#### EXERCISE OBJECTIVE
Reproduce verbatim everything in the entries from the line containing "Given: Go to Recorded Videos section" down to the last entry, both ends included, omitting the pictures.

#### INPUT FOR THIS TASK
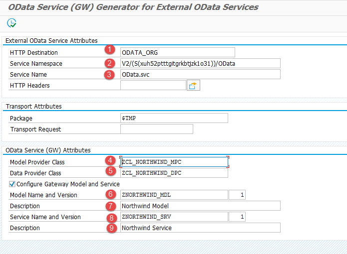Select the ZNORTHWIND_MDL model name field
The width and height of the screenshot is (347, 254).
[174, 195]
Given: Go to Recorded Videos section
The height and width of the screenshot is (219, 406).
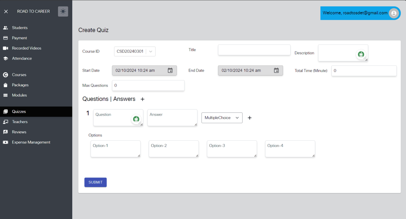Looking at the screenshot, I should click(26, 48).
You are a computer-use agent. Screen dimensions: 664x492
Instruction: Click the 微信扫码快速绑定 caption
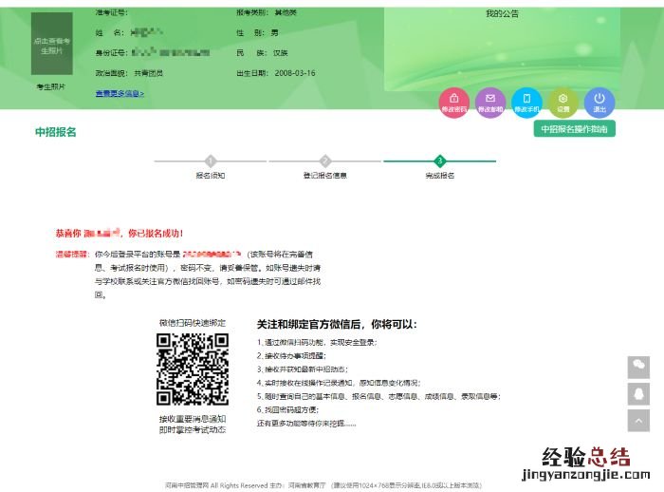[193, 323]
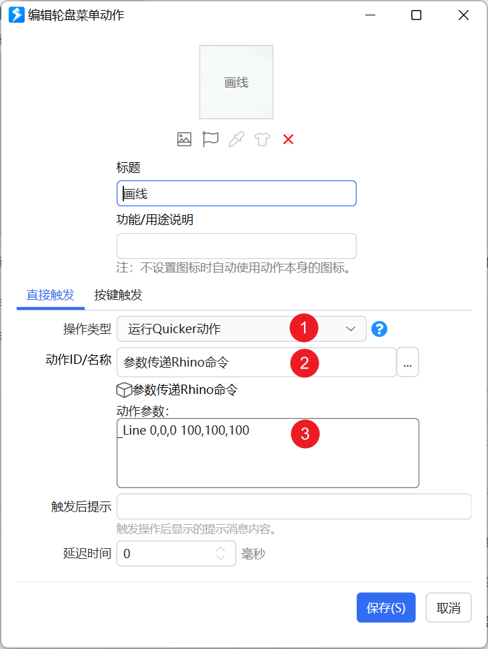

#### CORRECT ANSWER
Given: Go to Recorded Videos section
The height and width of the screenshot is (219, 406).
Looking at the screenshot, I should click(26, 48).
You are a computer-use agent. Screen dimensions: 664x492
Instruction: Click the 微信扫码快速绑定 caption
[193, 323]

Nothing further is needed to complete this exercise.